Ondanks het feit dat het uiterlijk van de Galaxy een plat systeem suggereert, is dit niet helemaal waar. De zogenaamde halo, een wolk van ijle materie, strekt zich eromheen uit. Zijn straal bereikt 150 duizend lichtjaar. Rond de centrale uitstulping en kern bevinden zich veel bolvormige sterclusters van oude, koele rode sterren. Harlow Shapley noemde ze het "skelet van het lichaam" van onze Melkweg. Koele sterren vormen het zogenaamde bolvormige subsysteem van de Melkweg, en het platte subsysteem, met andere woorden, spiraalarmen, is 'stellaire jeugd'. Er zijn veel heldere, prominente sterren met een hoge helderheid.

Jonge sterren in het galactische vlak verschijnen vanwege de aanwezigheid van een enorme hoeveelheid stof en gas daar. Het is bekend dat sterren ontstaan door de compressie van materie in gas- en stofwolken. Daarna, gedurende miljoenen jaren, blazen pasgeboren sterren deze wolken op en worden ze zichtbaar. De aarde en de zon zijn niet het geometrische centrum van de wereld - ze bevinden zich in een van de rustige hoeken van onze melkweg. En blijkbaar is deze specifieke locatie ideaal voor het ontstaan en ontwikkelen van leven.

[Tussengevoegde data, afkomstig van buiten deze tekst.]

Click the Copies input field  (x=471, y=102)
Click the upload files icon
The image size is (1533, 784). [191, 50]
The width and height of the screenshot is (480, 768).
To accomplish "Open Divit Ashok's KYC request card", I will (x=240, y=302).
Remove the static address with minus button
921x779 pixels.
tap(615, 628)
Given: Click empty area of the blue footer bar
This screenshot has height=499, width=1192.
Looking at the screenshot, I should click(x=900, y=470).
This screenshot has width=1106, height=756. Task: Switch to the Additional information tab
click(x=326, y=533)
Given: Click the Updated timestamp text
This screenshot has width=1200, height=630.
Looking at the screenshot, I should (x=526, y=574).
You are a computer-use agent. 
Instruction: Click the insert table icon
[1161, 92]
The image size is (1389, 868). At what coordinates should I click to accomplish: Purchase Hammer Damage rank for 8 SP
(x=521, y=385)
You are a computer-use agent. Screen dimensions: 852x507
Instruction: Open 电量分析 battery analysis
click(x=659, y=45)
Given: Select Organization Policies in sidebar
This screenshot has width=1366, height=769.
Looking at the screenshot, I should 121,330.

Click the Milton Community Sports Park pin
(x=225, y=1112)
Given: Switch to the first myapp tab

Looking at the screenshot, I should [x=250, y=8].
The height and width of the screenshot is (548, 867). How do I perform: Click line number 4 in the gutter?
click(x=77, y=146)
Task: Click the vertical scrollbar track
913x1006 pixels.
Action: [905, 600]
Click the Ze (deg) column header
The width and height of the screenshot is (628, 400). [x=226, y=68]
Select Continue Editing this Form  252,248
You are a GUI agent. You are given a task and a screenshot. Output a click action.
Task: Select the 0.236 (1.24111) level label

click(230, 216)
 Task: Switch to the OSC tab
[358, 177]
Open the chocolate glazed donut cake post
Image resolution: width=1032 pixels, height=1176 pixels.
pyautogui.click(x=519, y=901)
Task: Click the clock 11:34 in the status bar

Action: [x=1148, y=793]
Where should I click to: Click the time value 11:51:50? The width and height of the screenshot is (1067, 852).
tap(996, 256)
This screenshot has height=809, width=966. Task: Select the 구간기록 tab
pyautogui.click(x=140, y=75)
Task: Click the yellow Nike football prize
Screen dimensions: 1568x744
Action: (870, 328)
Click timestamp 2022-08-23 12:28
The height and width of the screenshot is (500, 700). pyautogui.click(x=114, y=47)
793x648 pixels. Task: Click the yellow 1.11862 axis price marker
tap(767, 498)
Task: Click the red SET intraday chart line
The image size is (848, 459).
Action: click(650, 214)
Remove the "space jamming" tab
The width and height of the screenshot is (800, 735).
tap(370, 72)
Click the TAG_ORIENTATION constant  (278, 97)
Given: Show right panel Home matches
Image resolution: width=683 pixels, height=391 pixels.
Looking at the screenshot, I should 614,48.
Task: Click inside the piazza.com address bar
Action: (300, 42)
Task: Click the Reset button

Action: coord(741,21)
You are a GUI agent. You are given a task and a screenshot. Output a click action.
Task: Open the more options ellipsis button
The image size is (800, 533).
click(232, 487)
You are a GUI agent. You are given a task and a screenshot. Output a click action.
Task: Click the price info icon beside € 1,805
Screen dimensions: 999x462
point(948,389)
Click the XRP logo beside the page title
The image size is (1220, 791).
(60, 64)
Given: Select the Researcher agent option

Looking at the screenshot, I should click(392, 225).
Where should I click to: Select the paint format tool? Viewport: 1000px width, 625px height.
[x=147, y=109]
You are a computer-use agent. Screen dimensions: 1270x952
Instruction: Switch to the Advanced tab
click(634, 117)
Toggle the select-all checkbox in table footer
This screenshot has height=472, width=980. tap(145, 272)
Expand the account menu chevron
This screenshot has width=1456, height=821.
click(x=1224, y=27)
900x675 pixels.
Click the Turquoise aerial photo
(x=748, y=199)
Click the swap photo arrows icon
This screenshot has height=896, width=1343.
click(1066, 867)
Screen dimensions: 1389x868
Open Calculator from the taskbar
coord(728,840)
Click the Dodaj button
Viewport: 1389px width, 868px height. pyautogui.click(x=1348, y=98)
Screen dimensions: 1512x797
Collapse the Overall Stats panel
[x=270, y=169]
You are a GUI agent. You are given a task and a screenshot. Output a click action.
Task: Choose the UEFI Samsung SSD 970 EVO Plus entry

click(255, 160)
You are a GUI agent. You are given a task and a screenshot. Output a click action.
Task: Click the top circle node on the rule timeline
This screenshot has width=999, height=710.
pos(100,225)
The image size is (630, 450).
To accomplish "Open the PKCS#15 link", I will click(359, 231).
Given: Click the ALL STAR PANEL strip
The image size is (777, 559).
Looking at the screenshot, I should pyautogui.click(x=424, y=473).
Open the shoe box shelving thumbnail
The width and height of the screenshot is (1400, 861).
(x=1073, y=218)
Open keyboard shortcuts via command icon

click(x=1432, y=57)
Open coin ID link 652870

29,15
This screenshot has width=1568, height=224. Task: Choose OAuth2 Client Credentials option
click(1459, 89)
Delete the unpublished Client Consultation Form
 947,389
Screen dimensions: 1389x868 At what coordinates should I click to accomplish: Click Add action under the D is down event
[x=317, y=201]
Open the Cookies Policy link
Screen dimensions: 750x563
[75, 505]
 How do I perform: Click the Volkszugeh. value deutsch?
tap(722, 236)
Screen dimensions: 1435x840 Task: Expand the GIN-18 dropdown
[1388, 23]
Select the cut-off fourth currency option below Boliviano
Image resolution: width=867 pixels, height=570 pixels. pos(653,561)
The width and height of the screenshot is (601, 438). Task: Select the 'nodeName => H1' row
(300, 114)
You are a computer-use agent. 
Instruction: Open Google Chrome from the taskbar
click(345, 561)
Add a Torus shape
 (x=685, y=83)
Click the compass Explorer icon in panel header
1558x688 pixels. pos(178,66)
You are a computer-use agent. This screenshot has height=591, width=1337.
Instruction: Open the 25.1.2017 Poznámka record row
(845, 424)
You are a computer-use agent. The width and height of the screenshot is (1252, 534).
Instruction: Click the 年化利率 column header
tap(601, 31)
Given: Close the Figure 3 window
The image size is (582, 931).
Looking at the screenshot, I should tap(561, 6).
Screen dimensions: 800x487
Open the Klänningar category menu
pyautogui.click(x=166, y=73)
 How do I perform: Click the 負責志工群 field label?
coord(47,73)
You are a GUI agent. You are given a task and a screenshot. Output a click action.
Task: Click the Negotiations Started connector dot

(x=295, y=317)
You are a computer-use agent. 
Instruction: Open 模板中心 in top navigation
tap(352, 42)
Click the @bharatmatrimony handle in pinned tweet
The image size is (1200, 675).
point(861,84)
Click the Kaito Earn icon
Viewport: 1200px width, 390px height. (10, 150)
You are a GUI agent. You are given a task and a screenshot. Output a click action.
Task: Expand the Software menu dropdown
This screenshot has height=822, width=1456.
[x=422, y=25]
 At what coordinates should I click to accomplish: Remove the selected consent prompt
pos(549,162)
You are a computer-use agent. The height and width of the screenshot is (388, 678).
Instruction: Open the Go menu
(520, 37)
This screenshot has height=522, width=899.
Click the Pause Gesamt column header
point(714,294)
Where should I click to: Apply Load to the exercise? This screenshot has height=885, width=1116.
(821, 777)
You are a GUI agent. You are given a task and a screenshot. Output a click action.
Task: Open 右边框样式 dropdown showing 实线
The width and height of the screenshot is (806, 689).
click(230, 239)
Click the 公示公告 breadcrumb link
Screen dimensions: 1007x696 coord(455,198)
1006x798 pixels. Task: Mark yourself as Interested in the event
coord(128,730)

Al tien jaar kunnen wetenschappers grote planeten - zo groot als Jupiter - in andere sterren detecteren. Tegenwoordig zijn er ongeveer anderhalf honderd bekend. Dit betekent dat dergelijke planetenstelsels wijdverspreid zijn in de Melkweg. Gewapend met krachtigere telescopen kun je zulke kleine planeten als de aarde vinden, en daarop misschien broeders in gedachten.

Alle sterren in de Melkweg bewegen in hun banen rond zijn kern. De zon heeft zijn eigen baan. Om een complete revolutie te maken heeft de zon maar liefst 250 miljoen jaar nodig, wat een galactisch jaar is (de snelheid van de zon is 220 km / s). De aarde heeft het centrum van de Melkweg al 25-30 keer omcirkeld. Het betekent dat het precies zoveel galactische jaren zijn.

Het is erg moeilijk om het pad van de zon door de Melkweg te volgen. Maar moderne telescopen kunnen deze beweging ook detecteren. In het bijzonder om te bepalen hoe het zicht op de sterrenhemel verandert wanneer de zon beweegt ten opzichte van nabije sterren. Het punt waar het zonnestelsel naartoe beweegt, wordt de top genoemd en bevindt zich in het sterrenbeeld Hercules, op de grens met het sterrenbeeld Lyra.